There are in fact sound economic reasons for changes to pension arrangements. The proportion of pensioners to the working population is rising, and this makes pensions less affordable. Unfortunately high rates of pension saving don’t help change this dynamic much: this is one of those things that may work for individuals, but not for society as a whole. Pensions have to become less generous overall, and the collapse of private sector occupational pension plans is just part of that process.

But there is a big problem at the heart of it. Employers are in headlong retreat from pension provision, but individuals are not stepping forward into the breach to save more into personal pension plans. Even where they do, and they are being “nudged” into doing so by opt-out pension schemes, the amount being saved will go nowhere near providing for the scale of pensions the previous generation had been entitled to. This is sometimes offered as an example of irrational economic behaviour. But it isn’t. The transaction costs of saving weigh heavily on all but the very rich, and investment returns are dismal – even without the current regime of very low interest rates. Personal saving is a very inefficient way of delivering a pension for the majority.

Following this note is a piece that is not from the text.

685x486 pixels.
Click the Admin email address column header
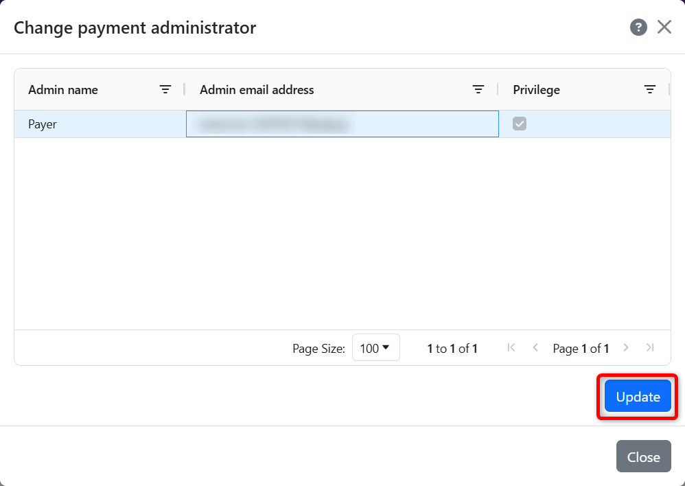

It is better if the state steps in. A state-managed pay as you go scheme has comparatively low transaction costs, as well as reducing the risk to individual savers. Reforming the state pension is one of the more impressive achievements of the current Coalition government. It has been led by Lib Dem pensions minister Steve Webb, but it has not been politically contentious – the Conservatives deserve credit for letting him get on with the job – and Labour have not got in the way. Previous governments have changed their pensions ministers every year or so before any reform effort could get going. The focus has been on establishing a good basic pension to which everybody is entitled, which people can then top up through personal savings. Previous state schemes have tried to concentrate entitlement on the most needy, destroying the incentive to save, or to create complex entitlements based on income and contributions, which few understand because of the need not avoid double counting with subsidised private savings.

But the cost of this pension commitment will grow, and this is causing many sage heads to worry. Personally, I think we have to grin and bear it. If it looks as if it will run ahead of the ability to raise taxes, then we have to push the age entitlement back. But this is one of the critical strategic issues that our political leaders must grasp as our demography changes. Paying for the NHS is another.

These are weighty and important matters, which deserve much more attention than they get. They are much more important in the scheme of things than how much our MPs are paid. The country needs more MPs like Steve Webb, with both the intellectual and political skills to push forward difficult reforms like the one on pensions. We have a long way to go on that score.